> Records to process:
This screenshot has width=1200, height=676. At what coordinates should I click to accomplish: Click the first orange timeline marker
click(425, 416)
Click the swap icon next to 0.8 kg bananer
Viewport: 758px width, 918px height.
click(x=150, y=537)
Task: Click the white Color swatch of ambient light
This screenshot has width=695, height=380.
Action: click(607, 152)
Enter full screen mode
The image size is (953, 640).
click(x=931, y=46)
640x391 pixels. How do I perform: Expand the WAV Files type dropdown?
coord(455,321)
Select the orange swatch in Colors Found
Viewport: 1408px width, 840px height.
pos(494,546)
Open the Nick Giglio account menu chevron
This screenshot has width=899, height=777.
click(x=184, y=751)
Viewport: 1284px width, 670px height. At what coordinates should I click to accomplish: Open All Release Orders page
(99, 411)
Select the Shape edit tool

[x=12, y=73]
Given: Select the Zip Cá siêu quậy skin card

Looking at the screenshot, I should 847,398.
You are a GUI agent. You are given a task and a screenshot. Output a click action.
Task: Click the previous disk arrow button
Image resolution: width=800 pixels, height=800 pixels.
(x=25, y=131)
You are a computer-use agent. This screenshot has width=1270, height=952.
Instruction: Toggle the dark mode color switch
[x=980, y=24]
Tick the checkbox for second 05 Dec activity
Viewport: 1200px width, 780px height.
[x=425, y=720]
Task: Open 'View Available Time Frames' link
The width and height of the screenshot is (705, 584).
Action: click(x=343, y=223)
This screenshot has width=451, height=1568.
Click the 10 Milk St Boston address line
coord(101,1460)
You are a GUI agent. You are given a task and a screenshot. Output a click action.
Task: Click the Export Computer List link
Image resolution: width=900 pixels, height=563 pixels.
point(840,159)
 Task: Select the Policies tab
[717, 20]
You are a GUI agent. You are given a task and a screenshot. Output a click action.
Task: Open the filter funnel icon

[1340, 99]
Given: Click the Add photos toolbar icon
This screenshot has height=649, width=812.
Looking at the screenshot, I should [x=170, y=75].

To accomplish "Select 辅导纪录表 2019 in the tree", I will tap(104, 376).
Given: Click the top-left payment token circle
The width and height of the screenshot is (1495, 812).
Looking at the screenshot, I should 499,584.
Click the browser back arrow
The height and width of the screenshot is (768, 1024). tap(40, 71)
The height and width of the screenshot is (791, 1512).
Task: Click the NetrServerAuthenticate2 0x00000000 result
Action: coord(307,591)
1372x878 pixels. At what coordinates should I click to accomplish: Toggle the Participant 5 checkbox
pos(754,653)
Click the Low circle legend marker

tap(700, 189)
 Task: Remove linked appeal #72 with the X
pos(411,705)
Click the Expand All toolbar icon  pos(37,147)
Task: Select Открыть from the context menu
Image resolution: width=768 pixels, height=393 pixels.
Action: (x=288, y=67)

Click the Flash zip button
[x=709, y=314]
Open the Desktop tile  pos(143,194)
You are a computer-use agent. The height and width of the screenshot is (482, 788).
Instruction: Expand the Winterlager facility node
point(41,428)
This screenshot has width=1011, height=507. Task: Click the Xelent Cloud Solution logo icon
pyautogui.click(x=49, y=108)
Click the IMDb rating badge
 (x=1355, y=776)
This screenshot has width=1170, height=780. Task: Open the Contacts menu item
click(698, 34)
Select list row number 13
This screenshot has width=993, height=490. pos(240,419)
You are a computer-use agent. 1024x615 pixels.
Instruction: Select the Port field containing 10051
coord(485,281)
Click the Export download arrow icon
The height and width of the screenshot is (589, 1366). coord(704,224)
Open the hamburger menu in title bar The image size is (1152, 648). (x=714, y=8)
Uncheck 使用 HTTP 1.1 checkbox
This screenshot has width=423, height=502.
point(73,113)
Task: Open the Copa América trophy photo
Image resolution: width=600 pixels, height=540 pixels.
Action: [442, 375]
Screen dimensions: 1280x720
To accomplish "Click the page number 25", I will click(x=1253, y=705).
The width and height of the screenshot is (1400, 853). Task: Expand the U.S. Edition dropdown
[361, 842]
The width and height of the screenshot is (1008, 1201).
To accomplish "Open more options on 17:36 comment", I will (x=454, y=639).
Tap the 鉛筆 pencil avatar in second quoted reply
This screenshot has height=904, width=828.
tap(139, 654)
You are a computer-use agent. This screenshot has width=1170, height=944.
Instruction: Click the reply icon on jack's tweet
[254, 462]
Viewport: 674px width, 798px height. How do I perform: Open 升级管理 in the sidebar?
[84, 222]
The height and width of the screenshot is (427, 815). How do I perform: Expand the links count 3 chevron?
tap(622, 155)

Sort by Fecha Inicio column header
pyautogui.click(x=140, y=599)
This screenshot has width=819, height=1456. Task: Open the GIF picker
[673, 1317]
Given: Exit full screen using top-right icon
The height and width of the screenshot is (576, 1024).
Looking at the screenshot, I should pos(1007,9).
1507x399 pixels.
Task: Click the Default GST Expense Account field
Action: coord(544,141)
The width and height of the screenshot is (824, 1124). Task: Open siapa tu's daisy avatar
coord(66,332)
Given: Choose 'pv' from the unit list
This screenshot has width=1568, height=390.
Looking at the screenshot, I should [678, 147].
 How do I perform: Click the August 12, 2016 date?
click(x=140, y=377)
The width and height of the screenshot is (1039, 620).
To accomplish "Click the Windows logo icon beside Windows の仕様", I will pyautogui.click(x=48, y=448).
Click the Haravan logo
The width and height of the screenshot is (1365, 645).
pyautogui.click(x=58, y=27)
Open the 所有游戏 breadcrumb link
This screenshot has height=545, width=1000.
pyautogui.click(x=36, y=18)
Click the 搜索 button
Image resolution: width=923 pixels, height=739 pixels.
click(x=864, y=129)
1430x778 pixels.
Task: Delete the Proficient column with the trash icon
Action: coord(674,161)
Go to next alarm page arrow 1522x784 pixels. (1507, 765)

> Try it: The response must repeat exactly the lines from the top of the material through the line containing "This screenshot has width=451, height=1568.", both included, with no other output.

> Answer to the exercise:
This screenshot has width=1200, height=676. At what coordinates should I click to accomplish: Click the first orange timeline marker
click(425, 416)
Click the swap icon next to 0.8 kg bananer
Viewport: 758px width, 918px height.
click(x=150, y=537)
Task: Click the white Color swatch of ambient light
This screenshot has width=695, height=380.
Action: click(607, 152)
Enter full screen mode
The image size is (953, 640).
click(x=931, y=46)
640x391 pixels. How do I perform: Expand the WAV Files type dropdown?
coord(455,321)
Select the orange swatch in Colors Found
Viewport: 1408px width, 840px height.
pos(494,546)
Open the Nick Giglio account menu chevron
This screenshot has width=899, height=777.
click(x=184, y=751)
Viewport: 1284px width, 670px height. At what coordinates should I click to accomplish: Open All Release Orders page
(99, 411)
Select the Shape edit tool

[x=12, y=73]
Given: Select the Zip Cá siêu quậy skin card

Looking at the screenshot, I should 847,398.
You are a GUI agent. You are given a task and a screenshot. Output a click action.
Task: Click the previous disk arrow button
Image resolution: width=800 pixels, height=800 pixels.
(x=25, y=131)
You are a computer-use agent. This screenshot has width=1270, height=952.
Instruction: Toggle the dark mode color switch
[x=980, y=24]
Tick the checkbox for second 05 Dec activity
Viewport: 1200px width, 780px height.
[x=425, y=720]
Task: Open 'View Available Time Frames' link
The width and height of the screenshot is (705, 584).
Action: click(x=343, y=223)
This screenshot has width=451, height=1568.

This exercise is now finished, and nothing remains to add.